Tibialis posterior tendinopathy refers to inflammation within the tibialis posterior tendon, which travels behind the bony bump on the inside of the ankle.

How does it happen?

Tibialis posterior tendinopathy results from overuse and/or overstretching of the tibialis posterior tendon. The function of the tibialis posterior muscle and tendon is to control foot movement and support the arch of the foot. Repetitive use of the tibialis posterior muscle and, therefore, the tibialis posterior tendon can lead to microscopic tears within the substance of the tendon. To repair these microscopic tears, the body commences an inflammatory response. This inflammation with the tendon is part of what makes up a tendinopathy (literally meaning ‘tendon pain’).

How does it feel?

Tibialis posterior tendinopathy results in pain felt behind the bony bump on the inside of the ankle. This pain typically develops gradually. Initially, the tendon may only be painful following exercise. For example, it may be first felt on rising the day following participation. Associated with the pain may be stiffness or tightness in the tendon and ankle. Typically, these initial signs of tibialis posterior tendinopathy are ignored, as they disappear quickly with walking about or applying heat (i.e. a hot shower) over the inside of the ankle. However, as you continue to participate, the tendinopathy progresses and the pain within the tendon becomes more intense and more frequent. For example, it may begin to be present during participation. In the earlier stages, this pain during participation may initially disappear as you warm-up, only to return when you cool down. However, as you continue to participate, the tendinopathy worsens, and your pain may begin to be present for longer periods during participation until it is present all of the time. This may interfere with your performance.

What should you do?

Tibialis posterior tendinopathy generally does not get better on its own if the cause is not addressed and you continue to exercise. If you have or suspect you have tibialis posterior tendinopathy, you should consult your nearest sports physiotherapist. In the meantime, you can begin initial treatment. This should consist of icing following participation. Icing should consist of applying crushed ice wrapped in a moist towel for 15 – 20 minutes, or ice in a paper cup massaged up and down over the inside of the ankle until the skin is numb.

What shouldn’t you do?

If you have or suspect you have tibialis posterior tendinopathy, you shouldn’t ignore the problem. Your pain may get better as you exercise, however, the exercise you are doing may interfere with the healing process and cause further damage. This can lead to your injury getting worse such that your pain does not ‘warm-up’ and you feel it throughout participation. If this occurs, your recovery may be prolonged, and it may take a number of months for you to return to full activity and sport.

Could there be any long-term effects?

Tibialis posterior tendinopathy does not produce any long-term effects, as long as it is properly diagnosed and appropriately treated.
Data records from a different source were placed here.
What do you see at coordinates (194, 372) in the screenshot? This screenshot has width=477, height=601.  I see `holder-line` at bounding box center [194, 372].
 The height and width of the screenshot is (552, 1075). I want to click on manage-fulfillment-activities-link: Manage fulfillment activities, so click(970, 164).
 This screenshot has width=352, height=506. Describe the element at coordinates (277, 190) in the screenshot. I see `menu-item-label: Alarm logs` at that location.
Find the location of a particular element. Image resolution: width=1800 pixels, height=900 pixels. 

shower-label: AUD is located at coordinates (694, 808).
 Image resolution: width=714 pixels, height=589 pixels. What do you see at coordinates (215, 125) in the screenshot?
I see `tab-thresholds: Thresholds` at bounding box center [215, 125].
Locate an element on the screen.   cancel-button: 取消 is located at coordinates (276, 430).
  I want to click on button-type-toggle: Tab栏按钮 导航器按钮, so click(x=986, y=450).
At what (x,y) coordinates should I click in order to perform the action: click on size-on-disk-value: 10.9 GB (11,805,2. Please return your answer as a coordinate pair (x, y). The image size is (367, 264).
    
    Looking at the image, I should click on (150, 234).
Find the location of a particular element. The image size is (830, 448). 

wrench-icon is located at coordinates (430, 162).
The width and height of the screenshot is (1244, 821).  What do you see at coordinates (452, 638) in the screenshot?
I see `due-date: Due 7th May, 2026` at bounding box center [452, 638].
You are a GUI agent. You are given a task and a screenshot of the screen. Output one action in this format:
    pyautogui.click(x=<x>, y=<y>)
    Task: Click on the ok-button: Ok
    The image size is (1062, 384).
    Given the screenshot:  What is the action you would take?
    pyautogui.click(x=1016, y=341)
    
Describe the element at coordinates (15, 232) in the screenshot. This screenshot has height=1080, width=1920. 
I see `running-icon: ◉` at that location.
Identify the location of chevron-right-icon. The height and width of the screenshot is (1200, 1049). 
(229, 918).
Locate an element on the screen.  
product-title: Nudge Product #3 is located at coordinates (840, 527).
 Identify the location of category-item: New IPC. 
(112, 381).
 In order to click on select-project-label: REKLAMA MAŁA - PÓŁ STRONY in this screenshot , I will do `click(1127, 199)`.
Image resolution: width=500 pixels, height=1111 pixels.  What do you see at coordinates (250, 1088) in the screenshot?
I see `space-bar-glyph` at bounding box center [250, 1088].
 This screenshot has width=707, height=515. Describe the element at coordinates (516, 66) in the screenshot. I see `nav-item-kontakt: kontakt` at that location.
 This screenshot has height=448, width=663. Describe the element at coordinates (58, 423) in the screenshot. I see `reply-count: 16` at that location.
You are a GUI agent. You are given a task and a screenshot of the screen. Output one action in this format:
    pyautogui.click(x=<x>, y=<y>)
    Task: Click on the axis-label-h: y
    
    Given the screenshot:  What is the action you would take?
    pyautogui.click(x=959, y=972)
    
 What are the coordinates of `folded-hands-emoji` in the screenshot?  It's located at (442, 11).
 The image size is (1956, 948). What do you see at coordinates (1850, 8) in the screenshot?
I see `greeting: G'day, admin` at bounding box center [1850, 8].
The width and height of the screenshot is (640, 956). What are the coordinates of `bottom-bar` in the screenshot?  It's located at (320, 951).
If not, it can lead to prolonged pain in the region behind the bony bump on the inside of the ankle and a prolonged lay-off from participation.

Management

The assistance of a sports physiotherapist is important in the treatment of tibialis posterior tendinopathy. Initially, they can assist in diagnosing the problem and its severity. This may require the use of imaging techniques such as ultrasound or MRI. From this, the sports physiotherapist will be able to determine an appropriate treatment plan. This may involve activity modification, arch support for your feet, soft tissue treatment such as massage and stretching, and the progression through a series of specific strengthening exercises. The sports physiotherapist will also be able to assess and determine why you developed tibialis posterior tendinopathy and address this during your recovery to prevent a re-occurrence when you return to full activity and sport.

 

Brukner & Khan (2012) Clinical Sports Medicine.